Wastewater Treatment

Wastewater Collection

Whenever you take a shower, brush your teeth, flush a toilet, or wash a load of laundry the resulting water flows from your drain through a complex series of pipes and pumping systems known as the wastewater collection system. The wastewater collection system consists of over 191 miles of sanitary sewer lines and 22 sanitary sewer pumping stations. This system transports the water from our approximately 9,000 customers to the wastewater treatment plant for processing and eventual discharge of a high quality effluent back into Old Hickory Lake. The wastewater treatment plant has the capacity to treat over 12 million gallons per day, and currently treats an average daily flow of 4 million gallons.

Treatment Plant

The Gallatin Wastewater Treatment Plant has an organic treatment capacity of 12.5 million gallons per day. The plant is also capable of being operated in "Storm Mode" with a resulting hydraulic capacity in excess of 30 million gallons per day, while meeting all NPDES effluent limitations.
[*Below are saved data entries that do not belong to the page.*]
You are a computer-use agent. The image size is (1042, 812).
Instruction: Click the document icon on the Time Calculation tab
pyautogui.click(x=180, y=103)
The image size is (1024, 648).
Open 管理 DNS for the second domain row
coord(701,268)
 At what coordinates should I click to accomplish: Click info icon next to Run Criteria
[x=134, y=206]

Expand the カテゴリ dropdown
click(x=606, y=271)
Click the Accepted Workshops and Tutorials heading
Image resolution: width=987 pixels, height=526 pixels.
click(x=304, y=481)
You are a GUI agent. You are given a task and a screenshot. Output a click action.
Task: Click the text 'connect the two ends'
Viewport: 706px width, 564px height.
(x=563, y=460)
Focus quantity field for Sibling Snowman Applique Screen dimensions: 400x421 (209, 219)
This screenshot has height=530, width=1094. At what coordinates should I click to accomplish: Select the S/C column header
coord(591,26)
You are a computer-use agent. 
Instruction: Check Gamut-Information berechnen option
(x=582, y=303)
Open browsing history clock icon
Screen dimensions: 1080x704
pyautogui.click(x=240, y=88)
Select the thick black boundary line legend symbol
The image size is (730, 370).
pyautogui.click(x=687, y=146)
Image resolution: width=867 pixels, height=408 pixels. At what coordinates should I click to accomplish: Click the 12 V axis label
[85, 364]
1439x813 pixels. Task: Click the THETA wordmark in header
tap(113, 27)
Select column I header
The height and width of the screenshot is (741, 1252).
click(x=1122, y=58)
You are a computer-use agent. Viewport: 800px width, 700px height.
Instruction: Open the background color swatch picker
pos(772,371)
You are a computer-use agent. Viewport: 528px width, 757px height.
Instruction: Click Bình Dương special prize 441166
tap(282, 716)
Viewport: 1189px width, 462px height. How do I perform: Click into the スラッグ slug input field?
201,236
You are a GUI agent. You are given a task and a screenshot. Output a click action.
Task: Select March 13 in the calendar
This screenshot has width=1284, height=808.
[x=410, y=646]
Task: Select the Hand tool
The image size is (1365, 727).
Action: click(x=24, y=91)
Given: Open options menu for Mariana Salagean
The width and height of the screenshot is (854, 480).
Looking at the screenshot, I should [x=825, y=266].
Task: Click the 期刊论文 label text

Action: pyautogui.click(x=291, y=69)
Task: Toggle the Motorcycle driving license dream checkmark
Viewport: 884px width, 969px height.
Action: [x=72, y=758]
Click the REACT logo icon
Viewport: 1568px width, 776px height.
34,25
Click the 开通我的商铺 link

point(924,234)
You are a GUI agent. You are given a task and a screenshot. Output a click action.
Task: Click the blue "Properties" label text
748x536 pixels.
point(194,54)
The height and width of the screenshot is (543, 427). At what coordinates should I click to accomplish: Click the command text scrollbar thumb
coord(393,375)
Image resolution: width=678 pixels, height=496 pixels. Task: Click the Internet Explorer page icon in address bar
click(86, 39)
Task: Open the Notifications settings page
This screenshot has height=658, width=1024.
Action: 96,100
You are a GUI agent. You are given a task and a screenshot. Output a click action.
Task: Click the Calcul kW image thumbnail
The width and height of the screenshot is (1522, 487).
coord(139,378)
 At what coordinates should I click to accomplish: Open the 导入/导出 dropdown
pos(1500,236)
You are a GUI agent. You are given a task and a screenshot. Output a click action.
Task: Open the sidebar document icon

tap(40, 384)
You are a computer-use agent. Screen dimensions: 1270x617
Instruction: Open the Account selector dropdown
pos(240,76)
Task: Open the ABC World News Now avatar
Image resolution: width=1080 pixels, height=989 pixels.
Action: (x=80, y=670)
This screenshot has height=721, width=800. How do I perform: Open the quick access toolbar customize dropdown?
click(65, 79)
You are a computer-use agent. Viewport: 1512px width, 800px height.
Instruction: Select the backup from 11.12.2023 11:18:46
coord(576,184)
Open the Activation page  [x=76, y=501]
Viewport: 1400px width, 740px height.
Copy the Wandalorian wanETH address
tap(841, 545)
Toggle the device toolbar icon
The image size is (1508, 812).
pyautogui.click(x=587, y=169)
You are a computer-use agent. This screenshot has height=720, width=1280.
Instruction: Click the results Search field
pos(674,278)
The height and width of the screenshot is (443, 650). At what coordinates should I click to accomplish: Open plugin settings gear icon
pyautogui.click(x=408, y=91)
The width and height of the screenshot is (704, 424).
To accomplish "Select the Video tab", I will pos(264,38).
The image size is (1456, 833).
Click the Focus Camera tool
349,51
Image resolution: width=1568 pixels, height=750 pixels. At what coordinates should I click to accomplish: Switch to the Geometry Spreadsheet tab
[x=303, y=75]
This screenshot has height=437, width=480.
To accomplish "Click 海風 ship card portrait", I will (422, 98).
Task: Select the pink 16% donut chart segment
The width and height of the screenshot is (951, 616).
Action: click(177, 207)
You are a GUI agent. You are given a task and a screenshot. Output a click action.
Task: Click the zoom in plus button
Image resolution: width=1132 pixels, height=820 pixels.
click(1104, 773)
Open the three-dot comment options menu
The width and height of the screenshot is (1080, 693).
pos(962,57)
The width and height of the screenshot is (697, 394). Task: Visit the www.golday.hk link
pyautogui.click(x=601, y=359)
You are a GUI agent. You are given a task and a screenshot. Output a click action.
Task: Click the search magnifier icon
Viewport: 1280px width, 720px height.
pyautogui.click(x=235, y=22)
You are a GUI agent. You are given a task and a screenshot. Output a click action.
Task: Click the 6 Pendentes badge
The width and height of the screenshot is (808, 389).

This facility consists of a headworks building (with three large rotary screens), two oxidation ditches, four large diameter clarifiers, four polishing clarifiers, an ultraviolet disinfection system, a 1,100 foot long, 42 inch diameter ductile iron outfall line, six digesters, a biosolids processing facility (three centrifuges with pumps and polymer feed system, and a lime stabilization system), and an operations building. The plant features a state of the art SCADA system which provides a complete system integration for the control and operation of the plant.

Ultraviolet Light

One of the key features of our recently completed construction at the wastewater treatment plant is a system that uses ultraviolet light to help disinfect wastewater. At the end of the wastewater treatment process, the treated effluent passes through a series of special light bulbs where it is exposed to ultraviolet light before being discharged into Old Hickory Lake. The intense ultraviolet light kills the bacteria.